Altlasten bei etwa 10.000 Objekten

Seit der Bahnreform 1994 kümmert sich ein eigenes Team der Deutschen Bahn um die Altlastenbearbeitung.

Auf bundesweit insgesamt 1,3 Milliarden Quadratmetern Bahnfläche wurden bisher Erkundungen durchgeführt. Mehrere hundert Objekte wurden saniert. Hier in der Region wird dies beispielsweise gerade für die Gasanstalt in einem Bahnhof in Halle vorbereitet.

Bei etwa 10.000 der untersuchten Flächen hat sich der Verdacht auf Altlasten bestätigt. Davon befinden sich 160 in Sachsen-Anhalt.

Magdeburg l Die ehemalige chemische Reinigung in Oebisfelde, Ölgasanstalten in Magdeburg und Halle, Tankanlagen in Haldensleben und Gardelegen - die Liste der einst verseuchten Grundstücke der Deutschen Bahn in Sachsen-Anhalt ist lang. Mehr als 2800 hat der Konzern seit 1994 im Land untersucht. Bei 160 der teils ehemaligen Betriebsflächen hat sich der Altlastenverdacht bestätigt. Noch immer gibt es Objekte, die nicht saniert worden sind.

Wo genau die Altlasten derzeit bekämpft werden, wollte ein Bahn-Sprecher auf Volksstimme-Anfrage nicht mitteilen. Nur: Alle Maßnahmen seien mit den zuständigen Umweltbehörden abgestimmt.
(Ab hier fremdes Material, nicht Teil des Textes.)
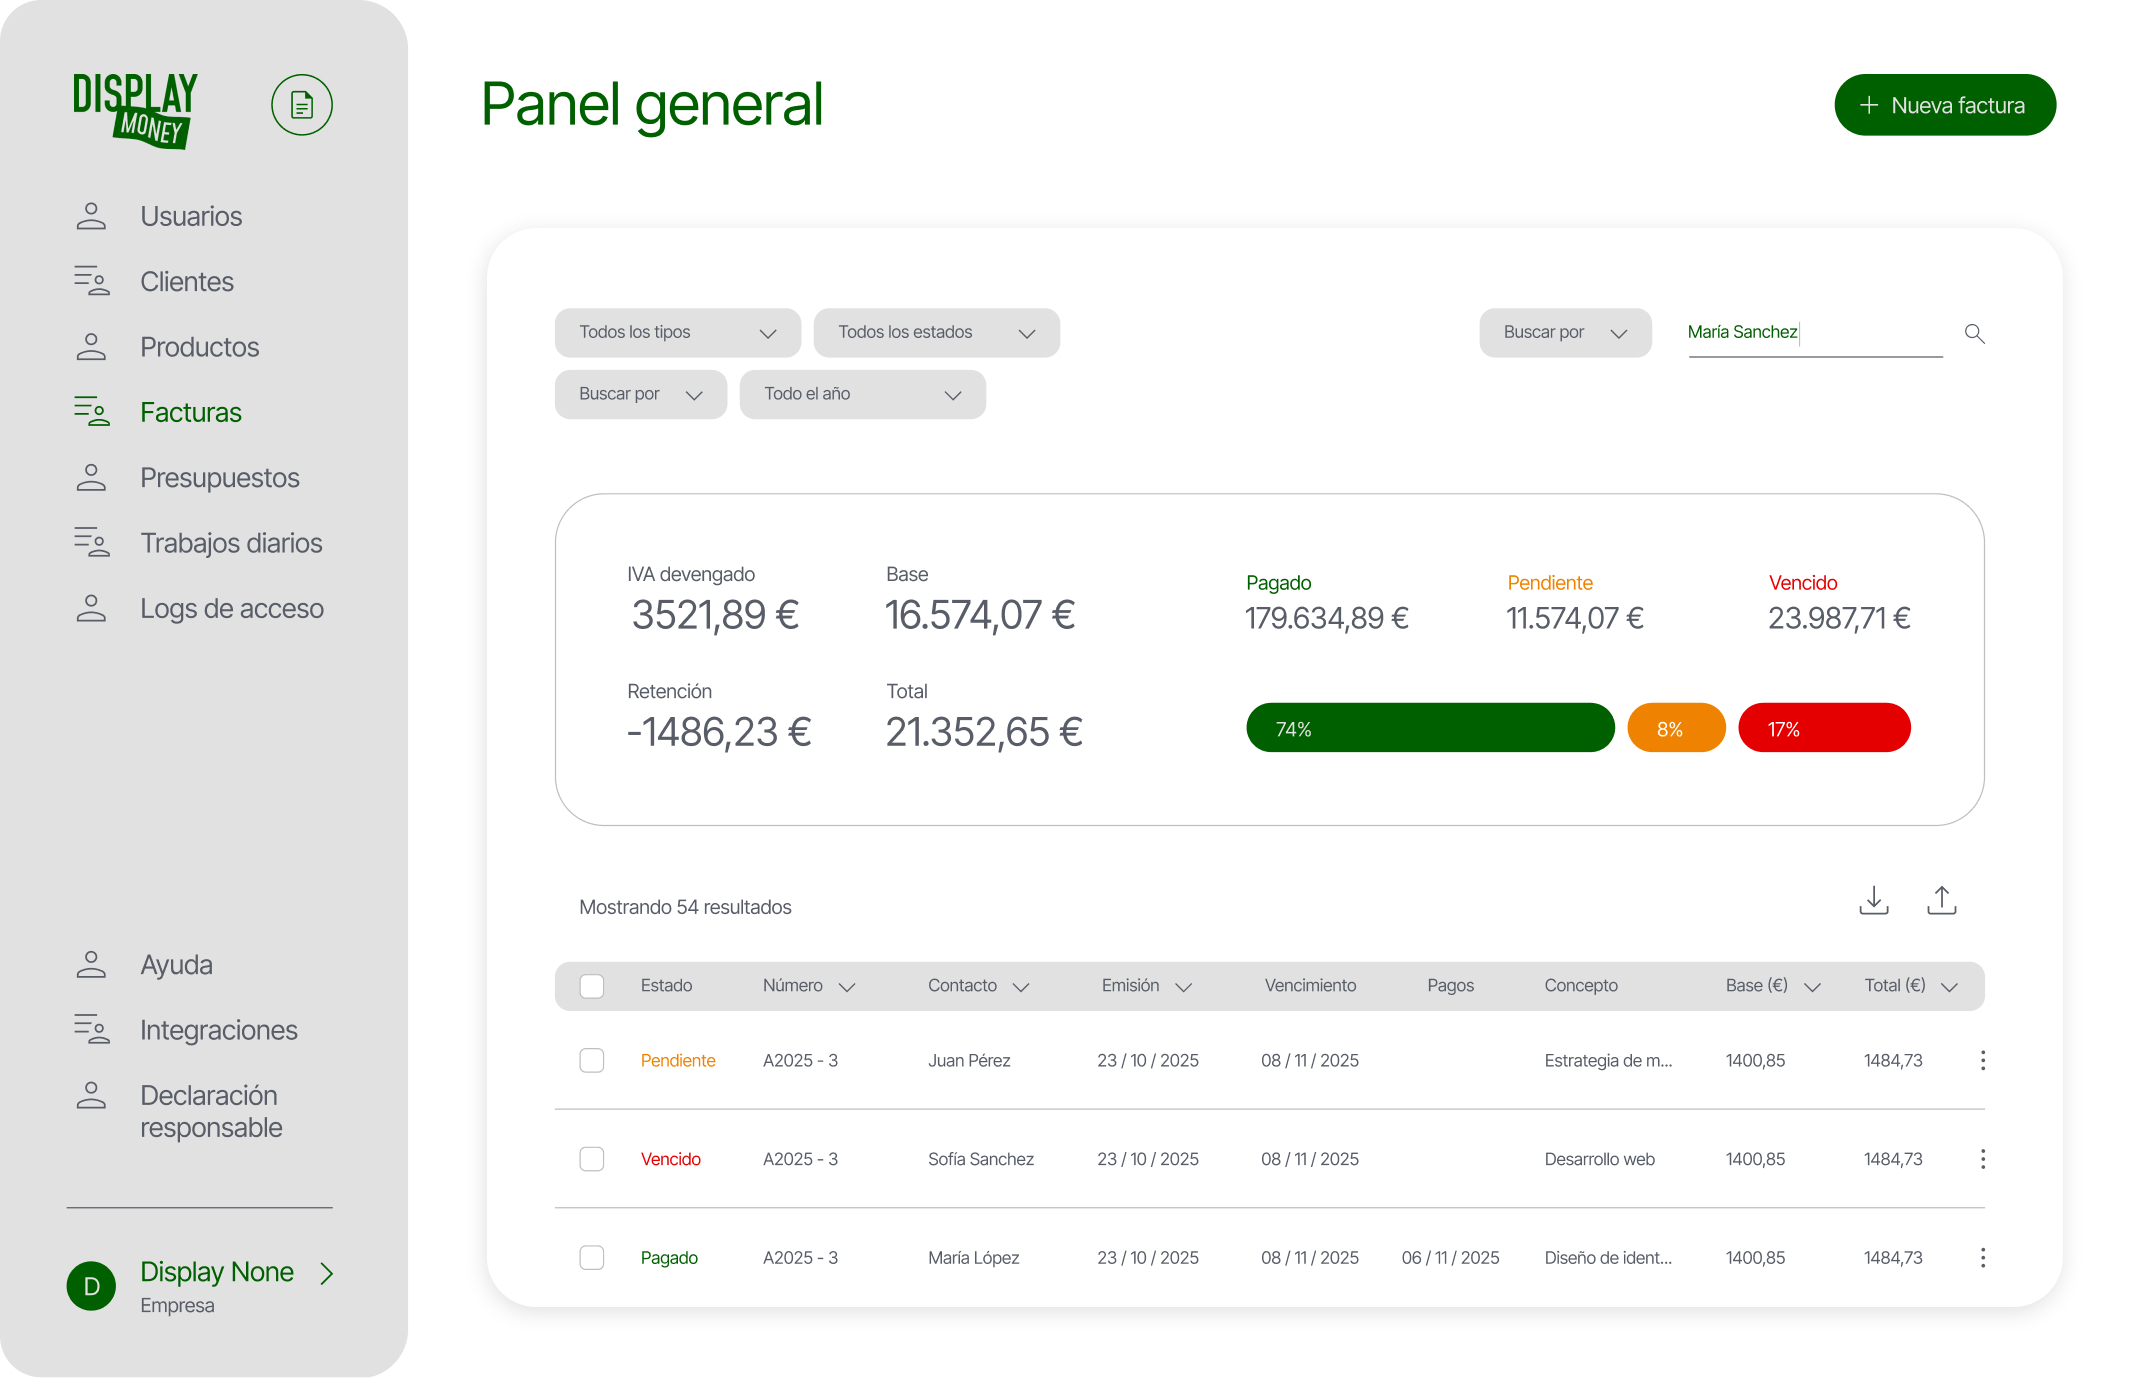This screenshot has width=2131, height=1378.
Task: Click the search magnifier icon
Action: (1974, 333)
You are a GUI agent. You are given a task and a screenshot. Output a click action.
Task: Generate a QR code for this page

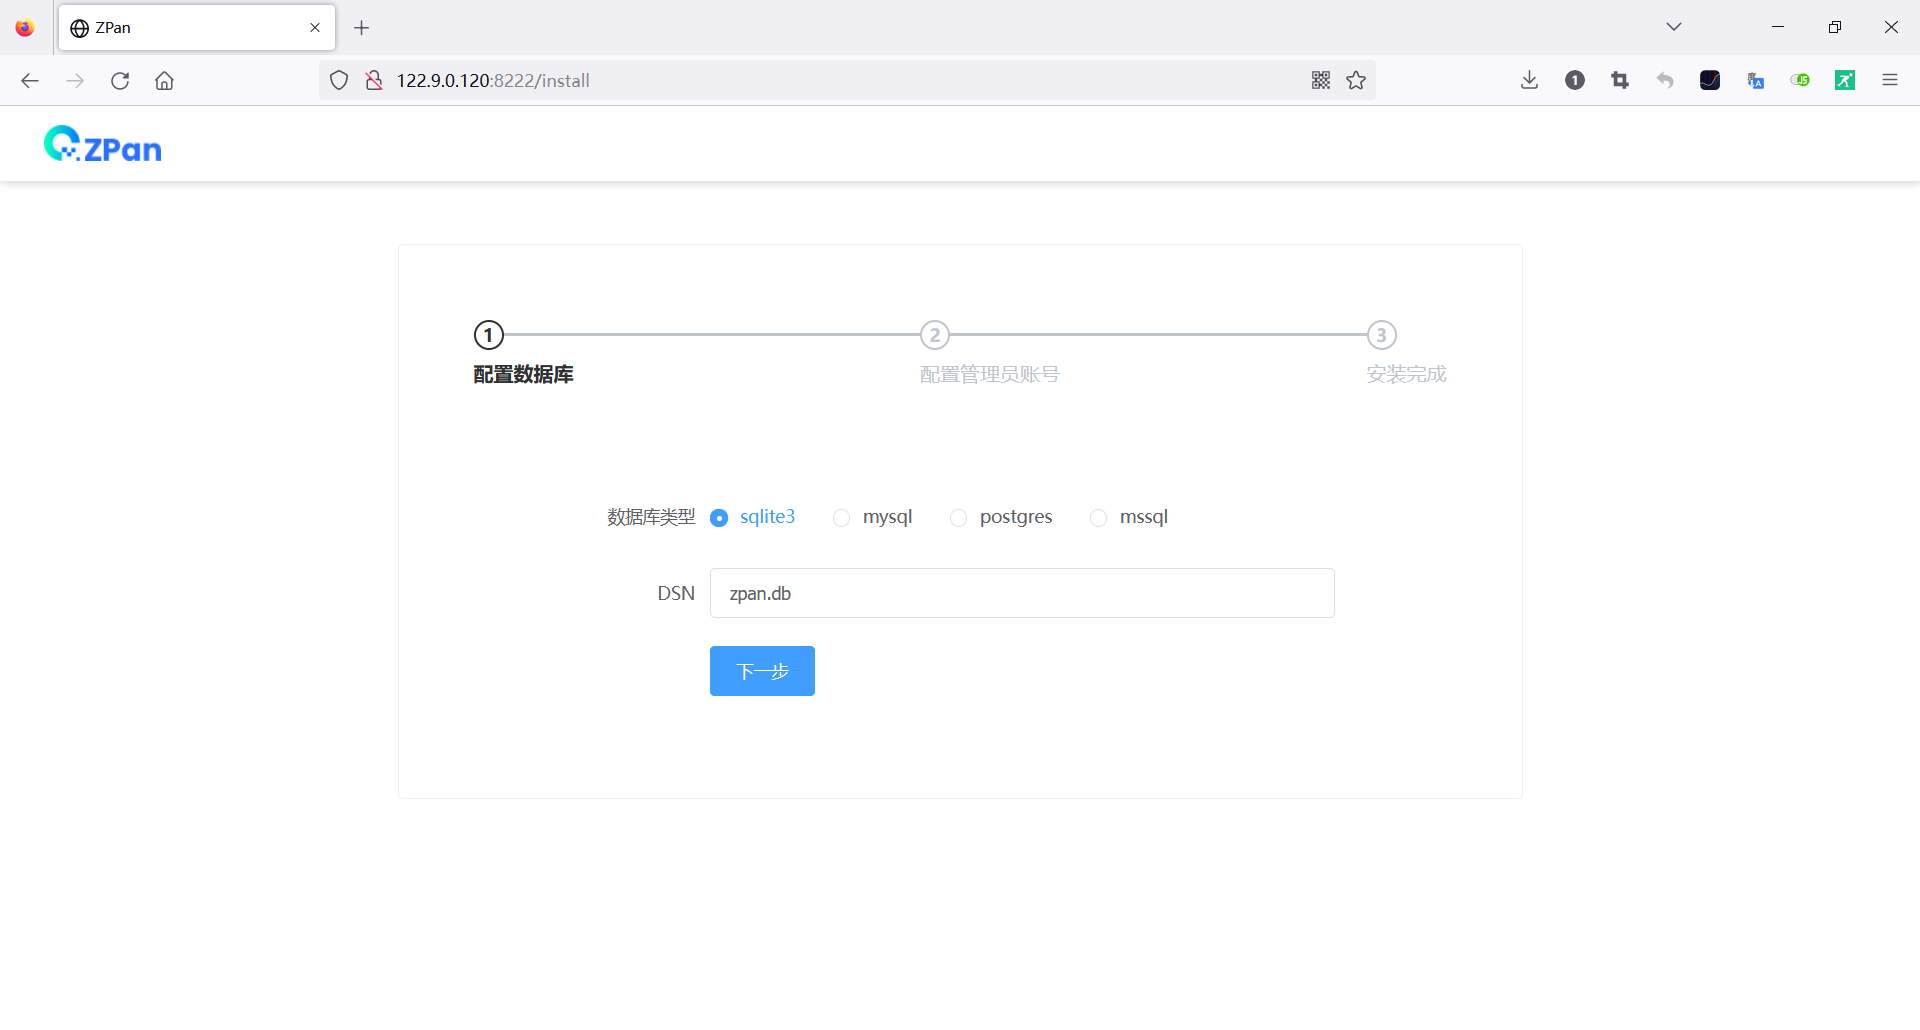(x=1321, y=80)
Bis in die achtziger Jahre hat die Bahn auf vielen Betriebsflächen mit giftigen Stoffen hantiert. Chemikalien, Teeröle und Pestizide sind regelmäßig zum Einsatz gekommen. "Das erfolgte oft in Unkenntnis der Konsequenzen für Boden und Grundwasser", sagt der Konzern-Sprecher und verweist auf die "professionelle" Sanierung seit den 90er Jahren.

Bahn weist den Vorwurf der Gesundheitsgefährdung zurück

Bundesweit sollen etwa 10.000 Objekte verseucht sein. Rund 1000 Projekte stuft die Bahn als dringlich ein. Besonders in den Böden einiger Liegenschaften sind die Altlasten bisher nicht vollständig beseitigt worden. Die Sanierungsmaßnahmen werden noch bis über das Jahr 2030 hinausreichen.

Medienberichte, wonach von einzelnen belasteten Flächen eine Gesundheitsgefährdung ausgehen soll, weist das Unternehmen zurück. Auf Anfrage der Volksstimme heißt es: "Uns ist kein Fall bekannt."